1. Education/Research
2. Government/Military sector
3. Health
Best Ransomware Groups
The data is based on information from ransomware "shame sites" run by ransomware groups double-extortion, in which they publish information about their victims. The RansomHub is the most widespread ransomware group this month, responsible for 17% of published attacks, followed by Play with 10% and qilin with 5%.
-
RansomHub - RansomHub is a Ransomware-as-a-Service (RaaS) business, which appeared as an upgraded version of the previously known Knight ransomware.

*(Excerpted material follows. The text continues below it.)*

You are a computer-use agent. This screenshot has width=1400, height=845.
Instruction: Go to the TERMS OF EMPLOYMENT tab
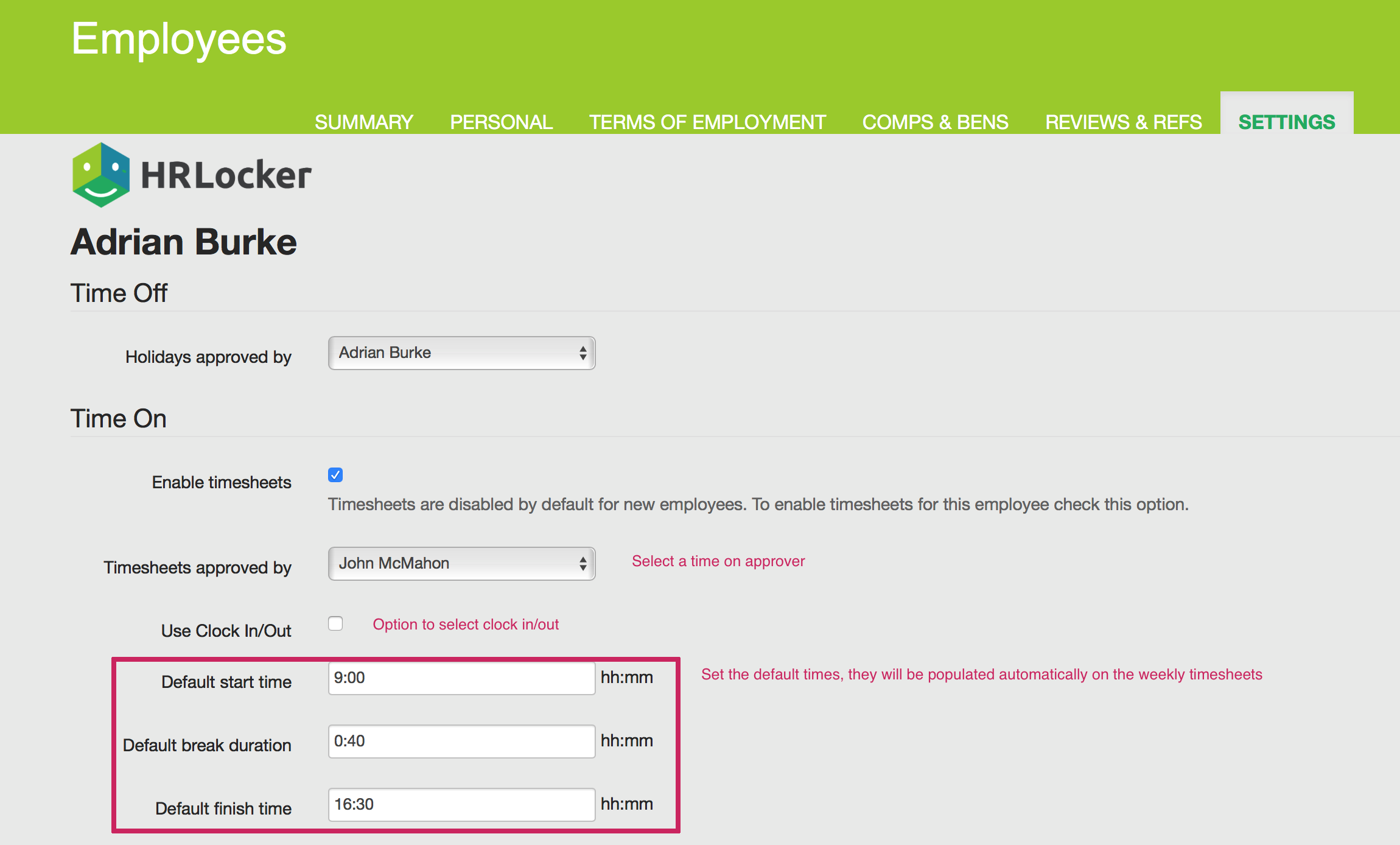[x=707, y=122]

RansomHub, which appeared prominently in early 2024 on underground cybercrime forums, quickly gained notoriety for its aggressive campaigns targeting various systems, including Windows, macOS, Linux, and especially VMware ESXi environments. This malware is known for using sophisticated encryption methods.
-
Play - Play Ransomware, also referred to as PlayCrypt, is a ransomware that first appeared in June 2022. This ransomware has targeted a wide range of businesses and critical infrastructure in North America, South America and Europe, affecting around 300 entities until October 2023. Play Ransomware typically gains access to networks through compromised legitimate accounts or by exploiting out-of-date vulnerabilities such as those in Fortinet's SSL VPNs. Once inside, it uses techniques such as using country-living binaries (LOLBins) for tasks such as data leakage and credential theft.
-
qilin – Qilin, also referred to as Agenda, is a ransomware-as-a-service criminal enterprise that works with affiliate companies to encrypt and isolate data from exposed organizations, then demand a ransom. This ransomware variant was first detected in July 2022 and is developed in Golang language. Agenda is known for targeting large businesses and high-value organizations, with a particular focus on the healthcare and education sectors. Qilin typically infiltrates victims via phishing emails containing malicious links to gain access to their networks and exfiltrate sensitive information. Once inside, Qilin typically moves laterally through the victim's infrastructure, looking for critical data to encrypt.